--- Brief ---
Recast the lines below as a JSON list of strings, one string for each line and with blank lines omitted, beginning at the line that contains "Where should I click to: Click the" and ending after the line that contains "coord(348,378)". Include only those lines.

Dataset records
☆ ☆ ☆ ☆ ☆ ☆ ☆
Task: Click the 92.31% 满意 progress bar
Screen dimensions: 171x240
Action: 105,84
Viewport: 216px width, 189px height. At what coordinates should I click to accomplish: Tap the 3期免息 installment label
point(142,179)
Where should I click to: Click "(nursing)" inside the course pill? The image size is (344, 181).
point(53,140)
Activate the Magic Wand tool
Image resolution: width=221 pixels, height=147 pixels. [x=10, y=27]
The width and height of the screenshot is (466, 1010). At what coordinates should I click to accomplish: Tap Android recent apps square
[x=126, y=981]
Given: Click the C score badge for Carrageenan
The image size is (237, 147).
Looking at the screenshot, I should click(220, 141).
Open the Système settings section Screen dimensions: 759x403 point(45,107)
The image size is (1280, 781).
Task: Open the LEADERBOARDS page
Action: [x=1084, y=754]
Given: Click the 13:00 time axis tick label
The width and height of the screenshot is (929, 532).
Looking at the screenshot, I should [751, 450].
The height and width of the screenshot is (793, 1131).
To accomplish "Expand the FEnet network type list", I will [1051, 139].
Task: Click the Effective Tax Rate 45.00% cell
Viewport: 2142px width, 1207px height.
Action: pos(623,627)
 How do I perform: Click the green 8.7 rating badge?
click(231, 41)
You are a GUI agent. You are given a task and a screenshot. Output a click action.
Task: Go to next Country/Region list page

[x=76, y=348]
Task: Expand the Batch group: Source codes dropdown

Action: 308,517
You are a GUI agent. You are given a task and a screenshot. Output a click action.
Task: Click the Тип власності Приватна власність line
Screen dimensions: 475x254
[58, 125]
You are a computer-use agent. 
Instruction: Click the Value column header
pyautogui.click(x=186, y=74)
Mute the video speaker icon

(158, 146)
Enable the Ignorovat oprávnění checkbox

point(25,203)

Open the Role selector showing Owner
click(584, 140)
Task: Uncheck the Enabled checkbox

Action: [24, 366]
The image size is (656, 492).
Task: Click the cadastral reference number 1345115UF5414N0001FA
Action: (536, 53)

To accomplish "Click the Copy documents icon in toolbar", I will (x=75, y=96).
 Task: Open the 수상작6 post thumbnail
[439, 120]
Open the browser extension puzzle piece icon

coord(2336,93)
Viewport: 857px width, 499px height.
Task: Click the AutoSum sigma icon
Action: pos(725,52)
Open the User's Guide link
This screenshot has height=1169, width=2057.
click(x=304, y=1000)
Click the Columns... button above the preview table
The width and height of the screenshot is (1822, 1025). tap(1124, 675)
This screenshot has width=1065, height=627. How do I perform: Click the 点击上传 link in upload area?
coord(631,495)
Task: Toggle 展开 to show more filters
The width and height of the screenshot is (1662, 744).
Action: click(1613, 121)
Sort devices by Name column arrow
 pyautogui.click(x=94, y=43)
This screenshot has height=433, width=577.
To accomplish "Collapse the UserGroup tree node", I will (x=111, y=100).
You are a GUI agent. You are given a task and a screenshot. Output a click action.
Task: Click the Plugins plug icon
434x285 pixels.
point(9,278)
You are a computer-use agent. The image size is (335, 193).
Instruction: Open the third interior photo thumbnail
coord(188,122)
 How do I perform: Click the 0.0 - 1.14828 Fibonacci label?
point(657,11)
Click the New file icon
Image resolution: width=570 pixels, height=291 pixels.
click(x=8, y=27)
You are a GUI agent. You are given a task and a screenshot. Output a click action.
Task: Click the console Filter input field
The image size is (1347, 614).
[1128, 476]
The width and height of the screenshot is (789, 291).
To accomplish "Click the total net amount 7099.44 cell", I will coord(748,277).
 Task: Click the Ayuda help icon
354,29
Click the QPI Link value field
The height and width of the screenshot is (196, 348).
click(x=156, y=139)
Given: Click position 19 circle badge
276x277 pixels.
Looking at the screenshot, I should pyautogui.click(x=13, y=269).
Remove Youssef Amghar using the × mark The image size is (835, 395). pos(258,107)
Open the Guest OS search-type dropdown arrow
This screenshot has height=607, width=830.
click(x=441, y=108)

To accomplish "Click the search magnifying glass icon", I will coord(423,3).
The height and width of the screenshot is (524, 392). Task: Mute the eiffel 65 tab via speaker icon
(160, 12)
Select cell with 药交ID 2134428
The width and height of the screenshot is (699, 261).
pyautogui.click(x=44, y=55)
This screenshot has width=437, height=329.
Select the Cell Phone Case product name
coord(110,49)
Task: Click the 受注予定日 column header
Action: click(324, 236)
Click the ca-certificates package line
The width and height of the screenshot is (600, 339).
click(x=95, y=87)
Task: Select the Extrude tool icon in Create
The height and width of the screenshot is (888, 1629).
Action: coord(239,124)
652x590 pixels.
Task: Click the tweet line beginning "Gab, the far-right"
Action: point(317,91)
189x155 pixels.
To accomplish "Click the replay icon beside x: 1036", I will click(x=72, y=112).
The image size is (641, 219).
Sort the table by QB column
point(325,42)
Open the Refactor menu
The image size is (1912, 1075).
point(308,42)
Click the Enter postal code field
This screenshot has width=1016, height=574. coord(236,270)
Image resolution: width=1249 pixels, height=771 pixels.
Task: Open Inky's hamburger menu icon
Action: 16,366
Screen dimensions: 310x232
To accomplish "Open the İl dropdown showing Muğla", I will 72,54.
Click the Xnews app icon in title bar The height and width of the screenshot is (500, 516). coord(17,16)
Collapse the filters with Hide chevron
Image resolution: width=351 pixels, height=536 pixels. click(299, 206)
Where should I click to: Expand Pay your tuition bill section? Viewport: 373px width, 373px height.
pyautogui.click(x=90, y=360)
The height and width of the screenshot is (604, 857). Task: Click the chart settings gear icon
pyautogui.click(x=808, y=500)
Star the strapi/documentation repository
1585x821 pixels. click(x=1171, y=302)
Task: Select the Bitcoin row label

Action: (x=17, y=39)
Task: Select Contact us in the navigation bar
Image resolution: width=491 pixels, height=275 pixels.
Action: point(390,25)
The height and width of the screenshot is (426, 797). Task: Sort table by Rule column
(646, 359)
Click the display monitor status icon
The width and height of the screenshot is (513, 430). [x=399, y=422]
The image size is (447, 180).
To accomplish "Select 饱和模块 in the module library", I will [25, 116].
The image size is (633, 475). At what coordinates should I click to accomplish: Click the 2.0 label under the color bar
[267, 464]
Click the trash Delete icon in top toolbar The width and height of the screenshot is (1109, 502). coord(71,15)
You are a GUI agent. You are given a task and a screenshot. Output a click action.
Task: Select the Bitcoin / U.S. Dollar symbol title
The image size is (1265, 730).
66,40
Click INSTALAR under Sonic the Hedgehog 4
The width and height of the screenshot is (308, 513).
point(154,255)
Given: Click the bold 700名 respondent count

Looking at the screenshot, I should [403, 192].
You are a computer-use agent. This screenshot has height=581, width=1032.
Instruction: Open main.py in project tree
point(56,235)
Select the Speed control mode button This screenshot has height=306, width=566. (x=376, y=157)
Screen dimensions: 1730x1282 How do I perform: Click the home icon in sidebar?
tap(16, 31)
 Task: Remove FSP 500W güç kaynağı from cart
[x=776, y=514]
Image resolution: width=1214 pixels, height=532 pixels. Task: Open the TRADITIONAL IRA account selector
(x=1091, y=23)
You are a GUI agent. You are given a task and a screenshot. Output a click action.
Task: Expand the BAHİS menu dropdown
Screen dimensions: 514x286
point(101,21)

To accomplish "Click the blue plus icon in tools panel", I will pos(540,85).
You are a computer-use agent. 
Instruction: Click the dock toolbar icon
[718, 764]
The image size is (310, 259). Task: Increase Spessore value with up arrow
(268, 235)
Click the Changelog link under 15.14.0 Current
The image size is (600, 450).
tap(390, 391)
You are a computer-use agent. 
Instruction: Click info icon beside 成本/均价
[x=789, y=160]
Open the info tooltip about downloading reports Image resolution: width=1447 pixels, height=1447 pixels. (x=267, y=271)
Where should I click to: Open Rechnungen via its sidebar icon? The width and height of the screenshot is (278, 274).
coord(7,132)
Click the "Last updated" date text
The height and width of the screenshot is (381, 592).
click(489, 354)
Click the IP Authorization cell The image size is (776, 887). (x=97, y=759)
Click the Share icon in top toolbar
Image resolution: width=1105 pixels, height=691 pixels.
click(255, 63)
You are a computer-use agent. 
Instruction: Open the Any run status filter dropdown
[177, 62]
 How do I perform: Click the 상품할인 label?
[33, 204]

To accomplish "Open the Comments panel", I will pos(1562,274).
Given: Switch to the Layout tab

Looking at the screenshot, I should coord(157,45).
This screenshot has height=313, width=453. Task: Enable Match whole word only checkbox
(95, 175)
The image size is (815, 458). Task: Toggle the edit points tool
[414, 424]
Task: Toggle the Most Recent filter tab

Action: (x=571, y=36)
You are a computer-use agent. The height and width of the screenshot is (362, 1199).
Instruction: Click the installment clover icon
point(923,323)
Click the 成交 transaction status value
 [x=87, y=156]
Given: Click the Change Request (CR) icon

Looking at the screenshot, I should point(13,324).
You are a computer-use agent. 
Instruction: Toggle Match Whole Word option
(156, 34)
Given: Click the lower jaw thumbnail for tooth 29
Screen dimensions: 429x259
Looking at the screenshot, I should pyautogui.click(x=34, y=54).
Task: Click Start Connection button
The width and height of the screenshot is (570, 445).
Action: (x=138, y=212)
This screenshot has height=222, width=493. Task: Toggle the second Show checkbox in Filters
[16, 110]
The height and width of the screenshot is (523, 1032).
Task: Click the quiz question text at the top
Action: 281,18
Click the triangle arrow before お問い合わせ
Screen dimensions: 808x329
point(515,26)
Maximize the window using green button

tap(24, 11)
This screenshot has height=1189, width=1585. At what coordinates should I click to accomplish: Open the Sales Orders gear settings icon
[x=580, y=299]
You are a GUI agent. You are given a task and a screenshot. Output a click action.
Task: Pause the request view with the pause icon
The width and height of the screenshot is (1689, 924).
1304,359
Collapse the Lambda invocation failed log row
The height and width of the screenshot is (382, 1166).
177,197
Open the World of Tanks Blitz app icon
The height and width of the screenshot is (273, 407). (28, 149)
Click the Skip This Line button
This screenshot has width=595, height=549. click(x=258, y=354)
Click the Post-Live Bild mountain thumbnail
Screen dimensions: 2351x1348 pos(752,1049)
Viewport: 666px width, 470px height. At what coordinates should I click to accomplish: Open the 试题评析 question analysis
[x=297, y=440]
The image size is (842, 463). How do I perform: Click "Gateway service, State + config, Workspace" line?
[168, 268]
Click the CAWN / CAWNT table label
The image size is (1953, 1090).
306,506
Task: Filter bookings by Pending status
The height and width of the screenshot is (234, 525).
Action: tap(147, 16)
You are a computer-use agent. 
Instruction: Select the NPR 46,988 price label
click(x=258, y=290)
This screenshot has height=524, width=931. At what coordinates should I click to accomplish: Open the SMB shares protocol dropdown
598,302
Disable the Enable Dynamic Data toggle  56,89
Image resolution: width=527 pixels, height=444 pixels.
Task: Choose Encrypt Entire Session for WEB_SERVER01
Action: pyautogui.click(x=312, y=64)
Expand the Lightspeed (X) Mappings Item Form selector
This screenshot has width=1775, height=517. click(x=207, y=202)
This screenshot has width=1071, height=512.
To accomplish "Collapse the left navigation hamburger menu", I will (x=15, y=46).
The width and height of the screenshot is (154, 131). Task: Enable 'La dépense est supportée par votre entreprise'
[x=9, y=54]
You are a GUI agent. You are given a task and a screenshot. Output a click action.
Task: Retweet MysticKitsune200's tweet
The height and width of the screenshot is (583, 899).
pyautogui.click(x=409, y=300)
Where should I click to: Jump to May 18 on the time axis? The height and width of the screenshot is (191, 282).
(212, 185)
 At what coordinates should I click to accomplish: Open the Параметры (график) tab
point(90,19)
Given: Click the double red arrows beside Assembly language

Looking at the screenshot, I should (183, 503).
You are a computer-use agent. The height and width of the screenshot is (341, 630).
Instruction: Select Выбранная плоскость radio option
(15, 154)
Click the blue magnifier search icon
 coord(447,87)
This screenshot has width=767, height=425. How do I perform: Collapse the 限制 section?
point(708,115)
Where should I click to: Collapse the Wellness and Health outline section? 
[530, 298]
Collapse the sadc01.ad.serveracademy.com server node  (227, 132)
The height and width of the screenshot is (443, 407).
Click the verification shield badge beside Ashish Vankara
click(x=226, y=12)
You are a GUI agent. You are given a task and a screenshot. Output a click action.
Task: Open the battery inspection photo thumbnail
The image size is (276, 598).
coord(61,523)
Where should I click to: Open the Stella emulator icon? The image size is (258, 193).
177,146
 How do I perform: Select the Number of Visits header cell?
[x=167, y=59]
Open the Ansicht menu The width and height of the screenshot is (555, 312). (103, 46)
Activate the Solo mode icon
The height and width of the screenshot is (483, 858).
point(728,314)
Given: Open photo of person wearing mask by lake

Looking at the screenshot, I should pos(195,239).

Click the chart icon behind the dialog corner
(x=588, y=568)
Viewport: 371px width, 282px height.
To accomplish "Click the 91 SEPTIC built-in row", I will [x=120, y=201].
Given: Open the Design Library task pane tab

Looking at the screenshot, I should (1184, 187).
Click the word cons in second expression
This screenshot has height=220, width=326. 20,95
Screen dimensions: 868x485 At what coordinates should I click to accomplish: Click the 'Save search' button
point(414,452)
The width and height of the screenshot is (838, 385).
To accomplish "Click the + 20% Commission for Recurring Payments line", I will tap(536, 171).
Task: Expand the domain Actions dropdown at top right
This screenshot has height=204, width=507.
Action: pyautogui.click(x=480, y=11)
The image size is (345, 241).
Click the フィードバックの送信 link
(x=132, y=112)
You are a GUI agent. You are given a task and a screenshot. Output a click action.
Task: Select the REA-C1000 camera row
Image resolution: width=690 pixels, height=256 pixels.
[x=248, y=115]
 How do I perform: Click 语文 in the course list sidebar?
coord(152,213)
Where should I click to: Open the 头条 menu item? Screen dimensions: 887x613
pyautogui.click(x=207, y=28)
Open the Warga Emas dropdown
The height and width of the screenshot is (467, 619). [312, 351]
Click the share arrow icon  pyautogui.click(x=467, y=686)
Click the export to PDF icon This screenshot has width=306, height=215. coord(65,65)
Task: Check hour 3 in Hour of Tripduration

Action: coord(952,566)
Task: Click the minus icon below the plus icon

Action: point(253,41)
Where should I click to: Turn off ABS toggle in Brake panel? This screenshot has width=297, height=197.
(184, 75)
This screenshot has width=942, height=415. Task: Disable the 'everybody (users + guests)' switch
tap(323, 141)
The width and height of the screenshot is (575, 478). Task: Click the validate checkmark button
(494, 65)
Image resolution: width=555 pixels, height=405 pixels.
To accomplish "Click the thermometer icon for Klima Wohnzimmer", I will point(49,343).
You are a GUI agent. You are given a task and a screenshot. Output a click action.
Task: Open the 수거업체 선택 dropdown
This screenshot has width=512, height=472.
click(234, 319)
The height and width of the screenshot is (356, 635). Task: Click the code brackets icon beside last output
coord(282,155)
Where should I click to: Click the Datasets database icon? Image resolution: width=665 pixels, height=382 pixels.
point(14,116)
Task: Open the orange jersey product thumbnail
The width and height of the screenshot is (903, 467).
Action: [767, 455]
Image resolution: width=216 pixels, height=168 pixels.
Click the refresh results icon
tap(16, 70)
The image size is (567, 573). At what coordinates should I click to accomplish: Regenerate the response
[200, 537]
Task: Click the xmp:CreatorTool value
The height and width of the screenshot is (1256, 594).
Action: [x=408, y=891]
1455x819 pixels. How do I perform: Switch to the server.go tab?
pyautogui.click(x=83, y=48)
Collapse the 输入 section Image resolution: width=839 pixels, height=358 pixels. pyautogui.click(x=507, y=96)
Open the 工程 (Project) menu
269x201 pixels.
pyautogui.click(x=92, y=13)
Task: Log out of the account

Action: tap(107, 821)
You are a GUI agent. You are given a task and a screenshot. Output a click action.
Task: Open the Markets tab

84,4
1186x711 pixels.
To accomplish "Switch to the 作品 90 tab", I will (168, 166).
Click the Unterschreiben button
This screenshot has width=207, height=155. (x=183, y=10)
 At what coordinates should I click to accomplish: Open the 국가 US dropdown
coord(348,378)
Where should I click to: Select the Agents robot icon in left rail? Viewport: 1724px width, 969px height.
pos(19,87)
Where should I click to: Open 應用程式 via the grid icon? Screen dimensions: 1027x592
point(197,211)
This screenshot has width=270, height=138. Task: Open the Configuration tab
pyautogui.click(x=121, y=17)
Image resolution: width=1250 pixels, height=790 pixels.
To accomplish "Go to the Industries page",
☆ ☆ ☆ ☆ ☆ ☆ ☆
--- Full output ---
[
  "Where should I click to: Click the Datasets database icon? Image resolution: width=665 pixels, height=382 pixels.",
  "point(14,116)",
  "Task: Open the orange jersey product thumbnail",
  "The width and height of the screenshot is (903, 467).",
  "Action: [767, 455]",
  "Image resolution: width=216 pixels, height=168 pixels.",
  "Click the refresh results icon",
  "tap(16, 70)",
  "The image size is (567, 573). At what coordinates should I click to accomplish: Regenerate the response",
  "[200, 537]",
  "Task: Click the xmp:CreatorTool value",
  "The height and width of the screenshot is (1256, 594).",
  "Action: [x=408, y=891]",
  "1455x819 pixels. How do I perform: Switch to the server.go tab?",
  "pyautogui.click(x=83, y=48)",
  "Collapse the 输入 section Image resolution: width=839 pixels, height=358 pixels. pyautogui.click(x=507, y=96)",
  "Open the 工程 (Project) menu",
  "269x201 pixels.",
  "pyautogui.click(x=92, y=13)",
  "Task: Log out of the account",
  "Action: tap(107, 821)",
  "You are a GUI agent. You are given a task and a screenshot. Output a click action.",
  "Task: Open the Markets tab",
  "84,4",
  "1186x711 pixels.",
  "To accomplish \"Switch to the 作品 90 tab\", I will (168, 166).",
  "Click the Unterschreiben button",
  "This screenshot has width=207, height=155. (x=183, y=10)",
  " At what coordinates should I click to accomplish: Open the 국가 US dropdown",
  "coord(348,378)"
]